As banking is now conducted, the owners of the banks receive annually of the people of the State not less than two millions of dollars in their paper money (and it might as well be pewter money) for which there is and can be nothing provided for its redemption on demand....

The mockery that went up from all that was held influential, respectable and stable when these resolutions were printed, was echoed far and wide. They were looked upon first as a joke, and then, when the Workingmen's Party began to reveal its earnestness and strength, as an insolent challenge to constituted authority, to wealth and superiority, and as a menace to society.

RADICALISM VERSUS RESPECTABILITY.

The "Courier and Enquirer," owned by Webb and Noah, in the pay of the United States Bank, burst out into savage invective. It held the Workingmen's Party up to opprobrium as an infidel crowd, hostile to the morals and the institutions of society, and to the rights of property. Nevertheless the Workingmen's Party proceeded with an enthusiastic, almost ecstatic, campaign and polled 6,000 votes, a very considerable number compared to the whole number of voters at the time.

By 1831, however, it had gone out of existence. The reason was that it allowed itself to be betrayed by the supineness, incompetence, and as some said, the treachery, of its leaders, who were content to accept from a Legislature controlled by the propertied interests various mollifying sops which slightly altered certain laws, but which in no great degree redounded to the benefit of the working class. For a few bits of counterfeit, this splendid proletarian uprising, glowing with energy, enthusiasm and hope, allowed itself to be snuffed out of existence.

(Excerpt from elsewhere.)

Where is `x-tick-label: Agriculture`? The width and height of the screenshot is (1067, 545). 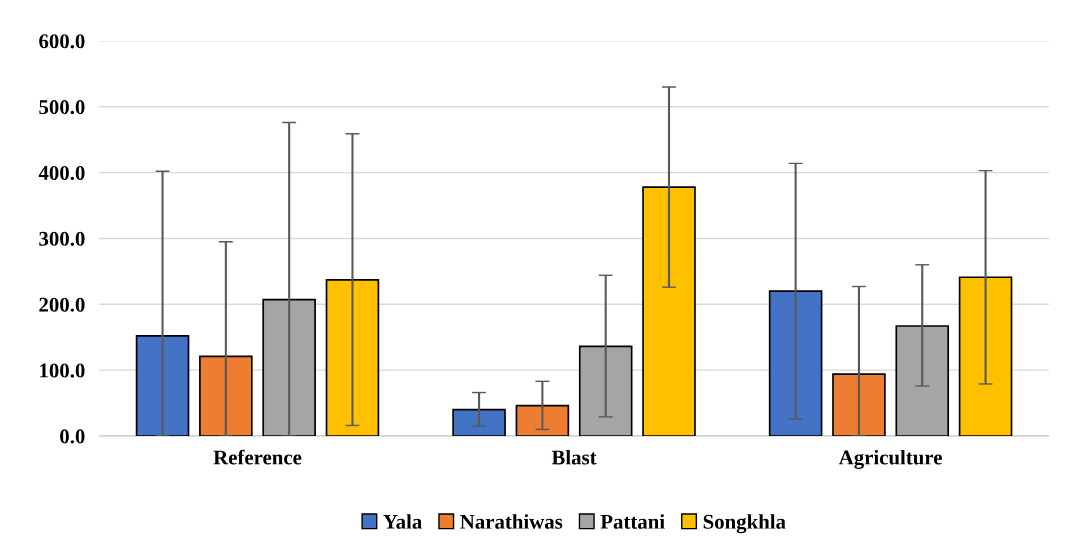 x-tick-label: Agriculture is located at coordinates (890, 459).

What a tragedy was there! And how futile and tragic must inevitably be the fate of any similar movement which depends not upon itself, not upon its own intrinsic, collective strength and wisdom, but upon the say-so of leaders who come forward to assume leadership. Representing only their own timidity of thought and cowardice of action, they often end by betraying the cause placed confidingly in their charge. That class which for these immemorial generations has done the world's work, and as long has been plundered and oppressed and betrayed, thus had occasion to learn anew the bitter lesson taught by the wreckage of the past, that it is from itself that the emancipation must come; that it is itself which must essentially think, act and strike; that its forces, long torn asunder and dispersed, must be marshalled in invulnerable compactness and iron discipline; and so that its hosts may not again be routed by strategy, no man or set of men should be entrusted with the irrevocable power of executing its decrees, for too often has the courage, boldness and strength of the many been shackled or destroyed by the compromising weakness of the leaders.

THE PANIC OF 1837.

Passing over the Equal Rights movement in 1834, which was a diluted revival of the Workingmen's Party, and which, also, was turned into sterility by the treachery of its leaders, we arrive at the panic of 1837, the time when Astor, profiting from misfortune on every side, vastly increased his wealth.

The panic of 1837 was one of those periodic financial and industrial convulsions resulting from the chaos of capitalist administration. No sooner had it commenced, than the banks refused to pay out any money, other than their worthless notes. For thirty-three years they had not only enjoyed immense privileges, but they had used the powers of Government to insure themselves a monopoly of the business of manufacturing money. In 1804 the Legislature of New York State had passed an extraordinary law, called the restraining act. This prohibited, under severe penalties, all associations and individuals not only from issuing notes, but "from receiving deposits, making discounts or transacting any other business which incorporated banks may or do transact." Thus the law not only legitimatized the manufacture of worthless money, but guaranteed a few banks a monopoly of that manufacture. Another restraining act was passed in 1818. The banks were invested with the sovereign privilege of depreciating the currency at their discretion, and were authorized to levy an annual tax upon the country, nearly equivalent to the interest on $200,000,000 of deposits and circulation. On top of these acts, the Legislature passed various acts compelling the public authorities in New York City to deposit public money with the Manhattan Company. This company, although, as we have seen, expressly chartered to supply pure water to the city of New York, utterly failed to do so; at one stage the city tried to have its charter revoked on the ground of failure to carry out its chartered function, but the courts decided in the company's favor.[124]